I’m confident that these claims have been substantiated in what we’ve already covered, but I’m not going to take the time to round that up right now. They’re true (I suppose I have concerns about the phrase “firmly established,” but that might just be a quibble), but until I directly link the passages to these claims they’ll remain undetermined:
- “[F]or more than a century after 1868 [. . .] t was firmly established that laws prohibiting abortion like the Texas law at issue in Roe were permissible exercises of state regulatory authority.”
- “[F]or [. . .] ‘another half-century’ after women gained the constitutional right to vote in 1920, [. . .] it was firmly established that laws prohibiting abortion like the Texas law at issue in Roe were permissible exercises of state regulatory authority.”
- “[I]t was firmly established that laws prohibiting abortion like the Texas law at issue in Roe were permissible exercises of state regulatory authority.”
For what it’s worth, I think this is what this sentence is pointing to in the dissent at page 15:
“So it is perhaps not so surprising that the ratifiers were not perfectly attuned to the importance of reproductive rights for women’s liberty, or for their capacity to participate as equal members of our Nation.

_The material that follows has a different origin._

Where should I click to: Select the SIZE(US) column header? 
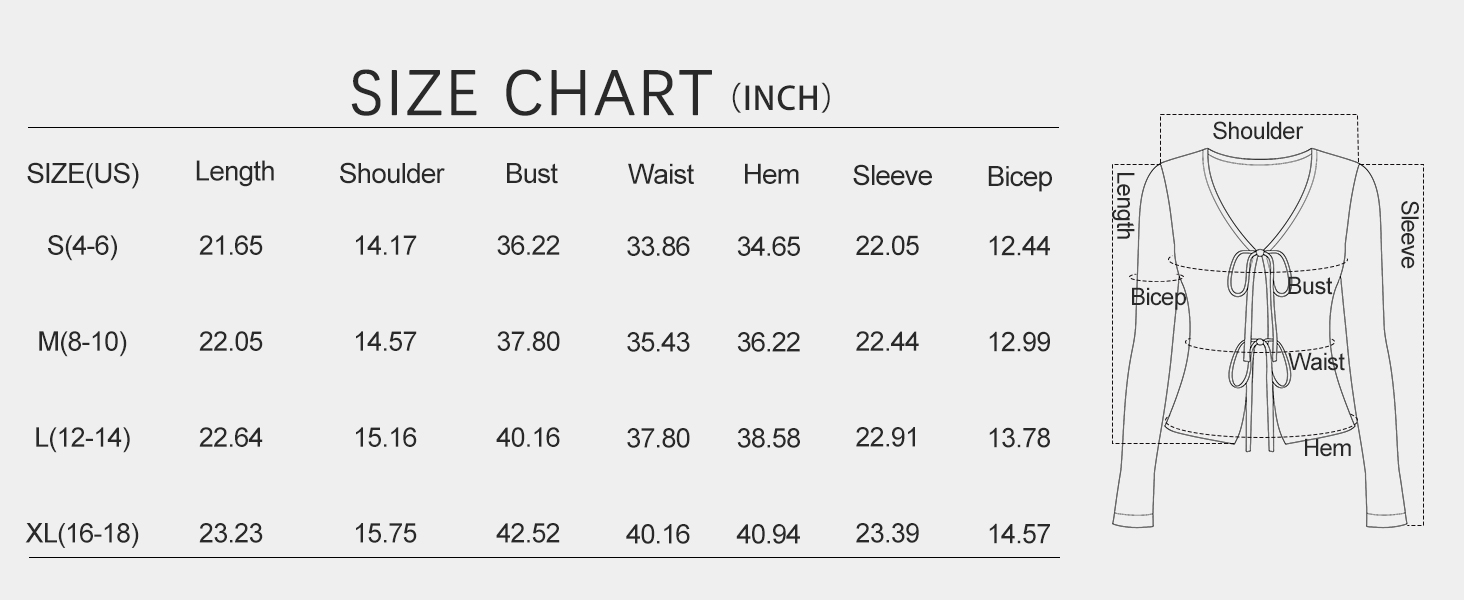(83, 174)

Indeed, the ratifiers—both in 1868 and when the original Constitution was approved in 1788—did not understand women as full members of the community embraced by the phrase ‘We the People.’ In 1868, the first wave of American feminists were explicitly told—of course by men—that it was not their time to seek constitutional protections. (Women would not get even the vote for another half-century.) To be sure, most women in 1868 also had a foreshortened view of their rights: If most men could not then imagine giving women control over their bodies, most women could not imagine having that kind of autonomy. But that takes away nothing from the core point. Those responsible for the original Constitution, including the Fourteenth Amendment, did not perceive women as equals, and did not recognize women’s rights. When the majority says that we must read our foundational charter as viewed at the time of ratification (except that we may also check it against the Dark Ages), it consigns women to second-class citizenship.
And, just for fun, here’s an image of the nineteenth amendment from the National Archives:
And here’s the relevant text:
“The right of citizens of the United States to vote shall not be denied or abridged by the United States or by any State on account of sex.”
This doesn’t really do anything for the argument—it’s just acknowledging common knowledge—but it’s worth having on hand.